REGGIOLO SALUTA IL SUO PARROCO DON GINO BOLOGNESI

Don Gino Bolognesi fra il sindaco  Roberto Angeli e l'assessore Franco Albinelli del Comune di Reggiolo

Don Gino Bolognesi fra il sindaco Roberto Angeli e l’assessore Franco Albinelli del Comune di Reggiolo a Roma il 26 agosto 2015

Reggiolo saluta il suo parroco, don Gino Bolognesi, che raggiungerà la parrocchia di Fabbrico e Campagnola. Domani, domenica 13 settembre, dopo la messa delle 10.30, i reggiolesi si riuniranno all’oratorio San Giuseppe per un caloroso saluto e per ringraziare don Bolognesi che ha vissuto e affrontato con grande energia, insieme a tutta la comunità, il disastro del terremoto.

Nonostante i gravi danni provocati dal sisma alla chiesa e ai beni parrocchiali, don Bolognesi ha continuato a sostenere i suoi fedeli collaborando attivamente con il Comune e tutta la comunità a ricostruire Reggiolo.

Per sei mesi il parroco ha vissuto in un container di fianco al quale era stato allestito un tendone per le funzioni. Nell’ambito delle celebrazioni matildiche, grazie all’impegno del parroco è stata possibile l’udienza con Papa Francesco del 26 agosto scorso, un evento storico per Reggiolo.

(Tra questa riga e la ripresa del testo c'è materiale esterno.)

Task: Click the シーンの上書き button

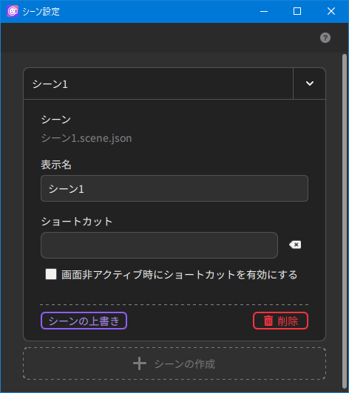Action: pyautogui.click(x=84, y=321)
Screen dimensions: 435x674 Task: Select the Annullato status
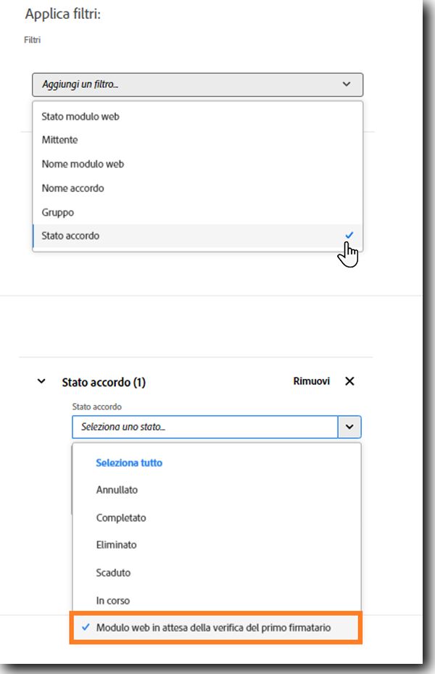point(117,490)
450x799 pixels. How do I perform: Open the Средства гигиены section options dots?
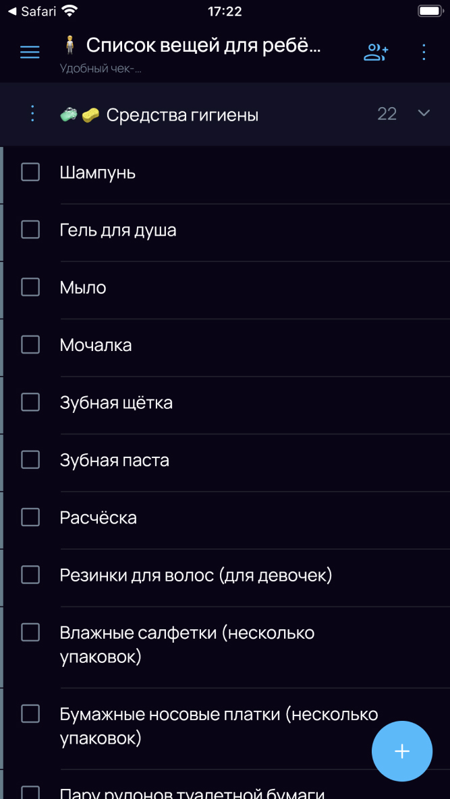[x=32, y=114]
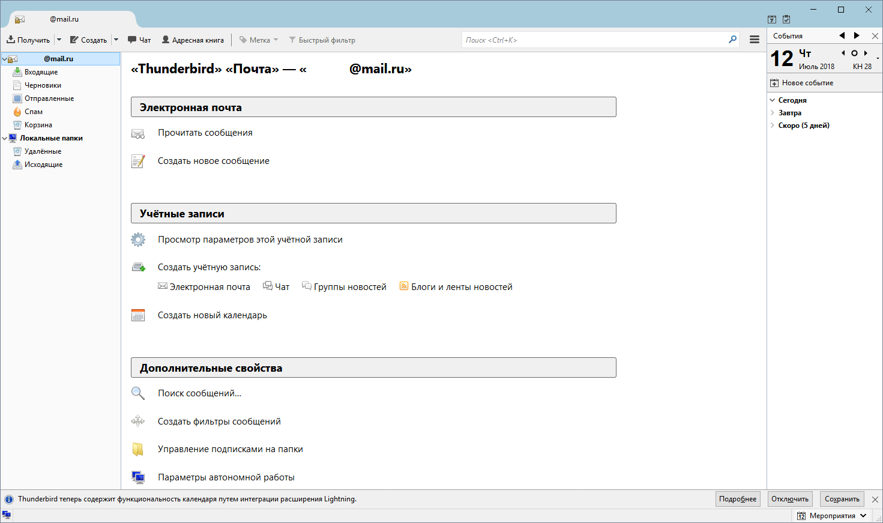Viewport: 883px width, 523px height.
Task: Collapse the Local Folders tree node
Action: 5,138
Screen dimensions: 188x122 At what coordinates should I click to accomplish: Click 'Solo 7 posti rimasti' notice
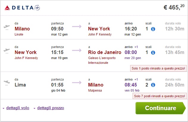(160, 96)
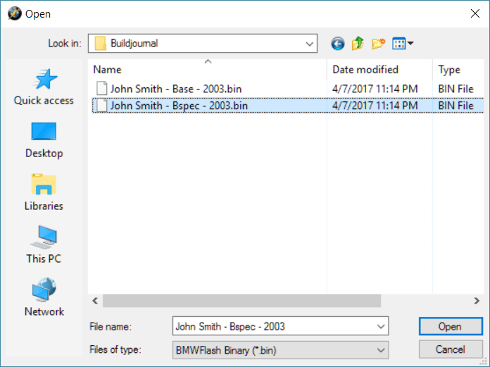This screenshot has height=367, width=490.
Task: Go up one folder level
Action: [358, 44]
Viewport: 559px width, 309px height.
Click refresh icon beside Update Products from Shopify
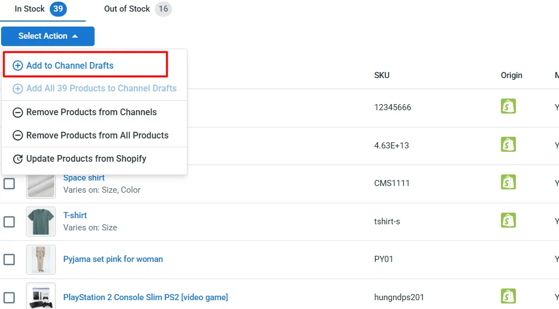tap(18, 159)
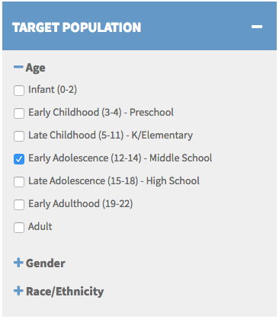Screen dimensions: 279x319
Task: Collapse the Target Population panel minus icon
Action: pyautogui.click(x=257, y=27)
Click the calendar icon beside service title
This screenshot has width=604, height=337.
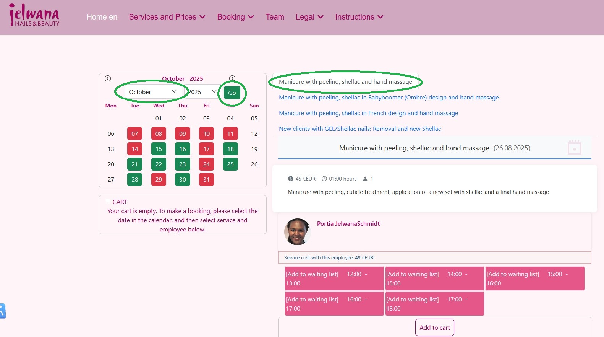(x=574, y=147)
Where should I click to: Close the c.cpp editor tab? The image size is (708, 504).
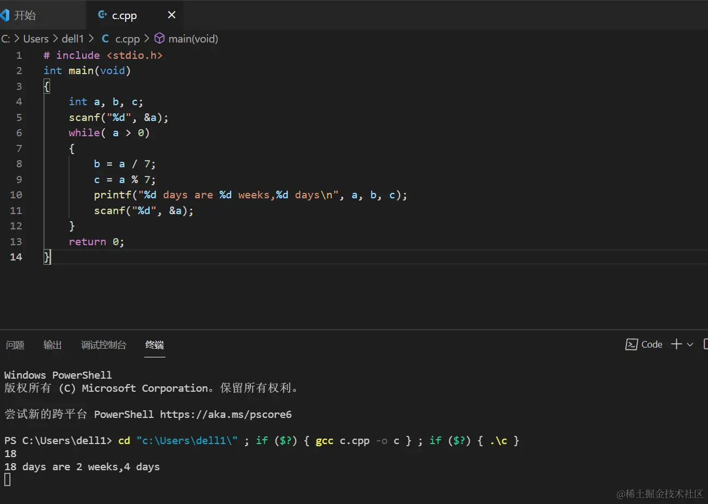point(171,15)
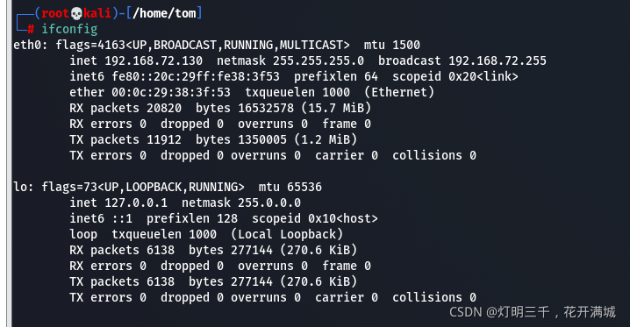This screenshot has height=327, width=630.
Task: Click the skull icon in the prompt
Action: 76,14
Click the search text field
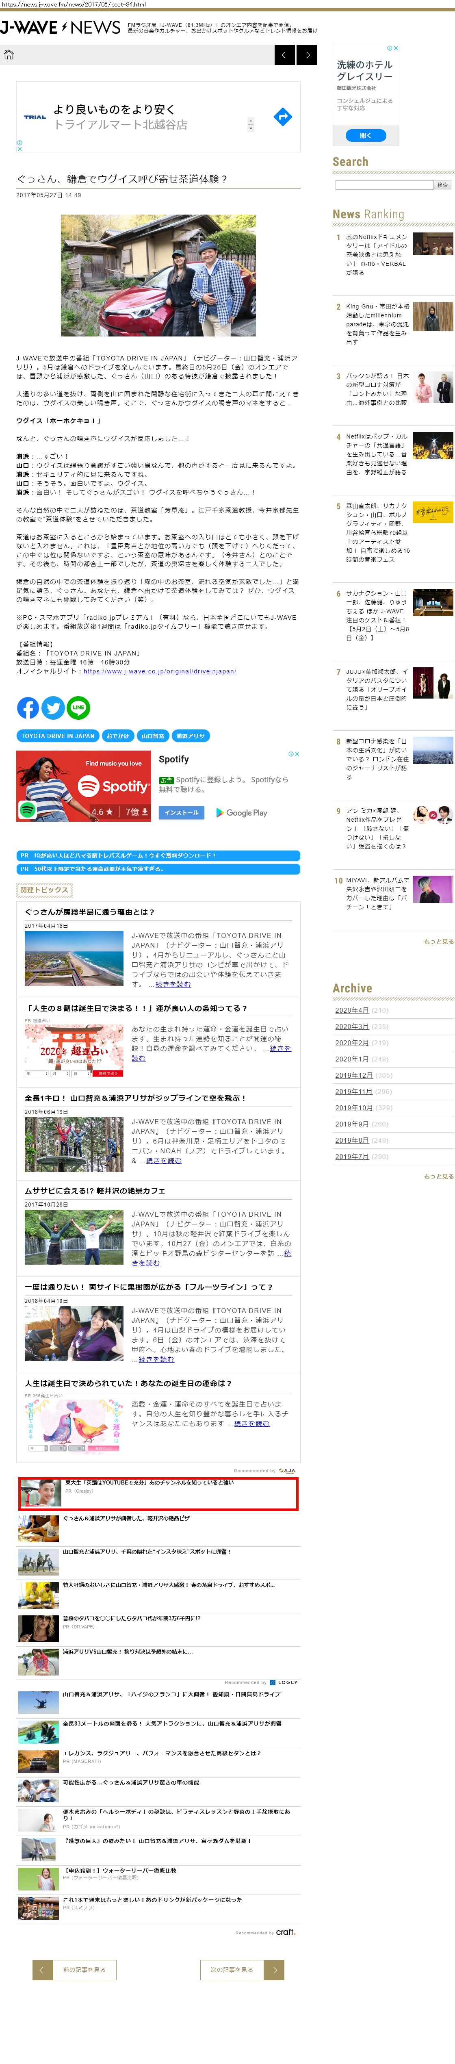The image size is (455, 2064). tap(384, 185)
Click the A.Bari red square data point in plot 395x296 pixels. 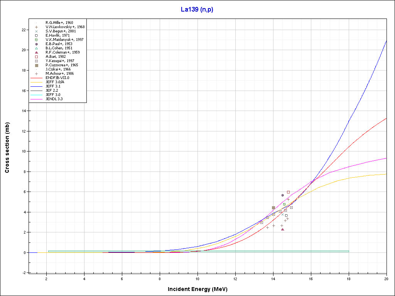(288, 192)
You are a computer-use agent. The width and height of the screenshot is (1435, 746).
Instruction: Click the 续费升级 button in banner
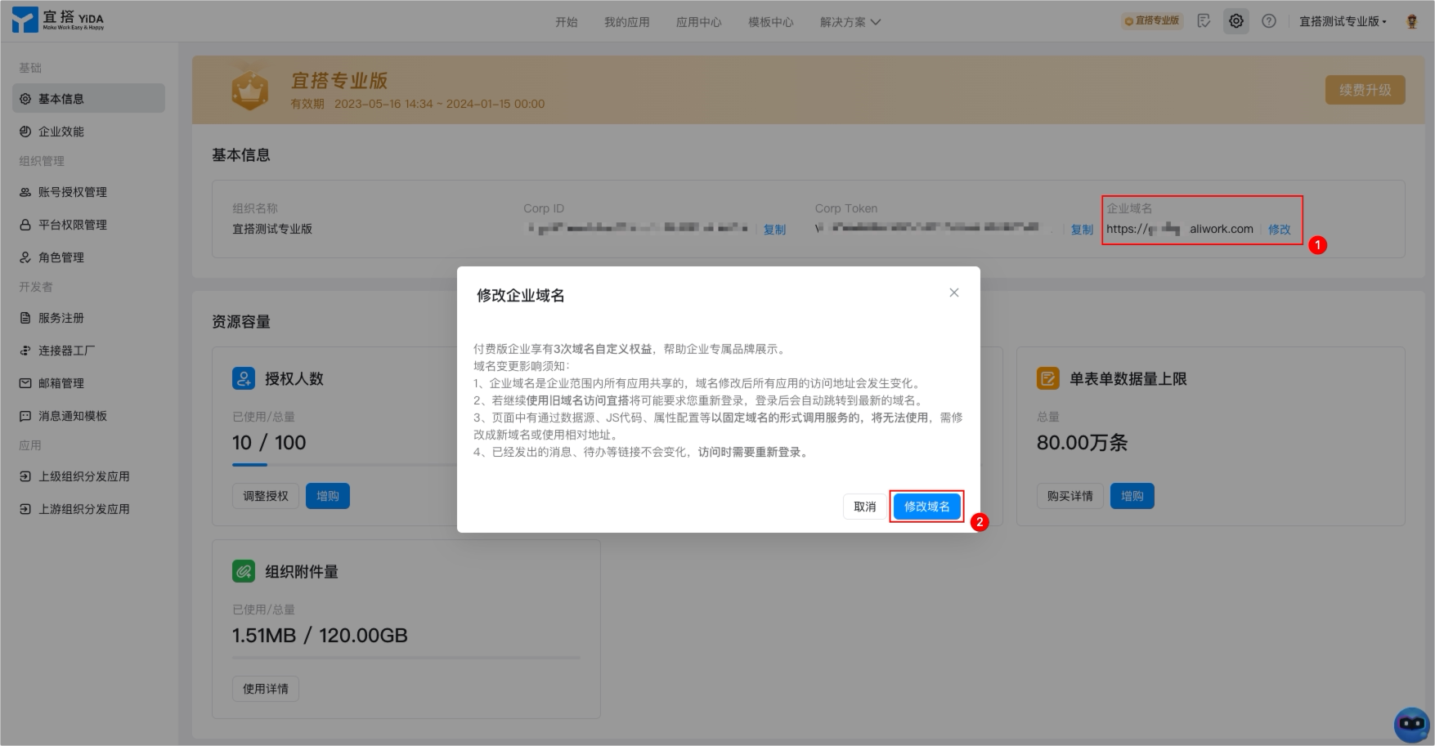[1365, 90]
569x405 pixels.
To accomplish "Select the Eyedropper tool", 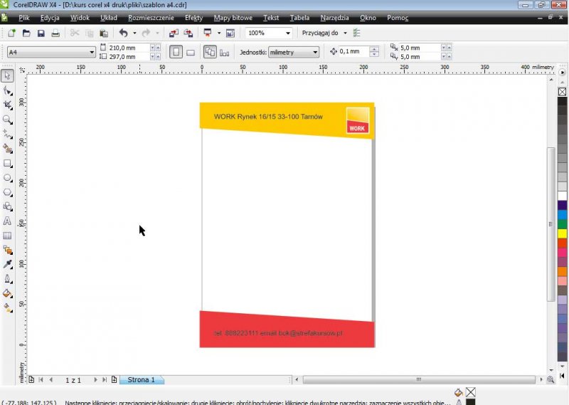I will point(8,265).
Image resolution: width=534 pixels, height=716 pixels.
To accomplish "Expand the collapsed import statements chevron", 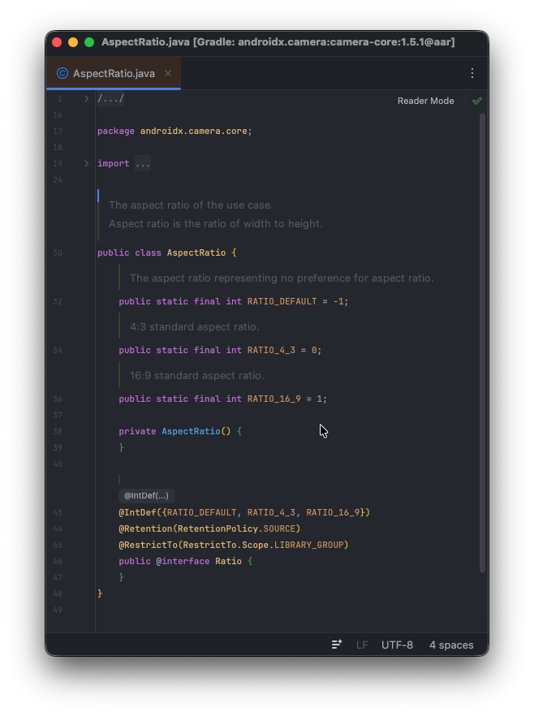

Alle 12.30, sempre all’oratorio, si terrà il pranzo. All’appuntamento non mancheranno il sindaco Roberto Angeli e l’assessore Franco Albinelli che porteranno il saluto dell’Amministrazione comunale.

Dopo 10 anni di conoscenza con don Gino – ha commentato Albinelli – possiamo ben dire che sappiamo chi perdiamo. In primo luogo una persona straordinaria, sempre attenta agli altri e disposta a mettersi in gioco per poter sostenere la comunità. Don Gino ha sempre collaborato con l’Amministrazione comunale, anche per la gestione delle scuole, dando sempre la massima disponibilità. Un grande grazie al caro don, da parte di tutta Reggiolo”.

A don Gino Bolognesi sarà donato un volume dedicato a Matilde di Canossa, una targa che ricorda le celebrazioni matildiche e due monete commemorative con l’immagine e il monogramma di Matilde.

Nuovo parroco di Reggiolo sarà don Guerrino Franzoni.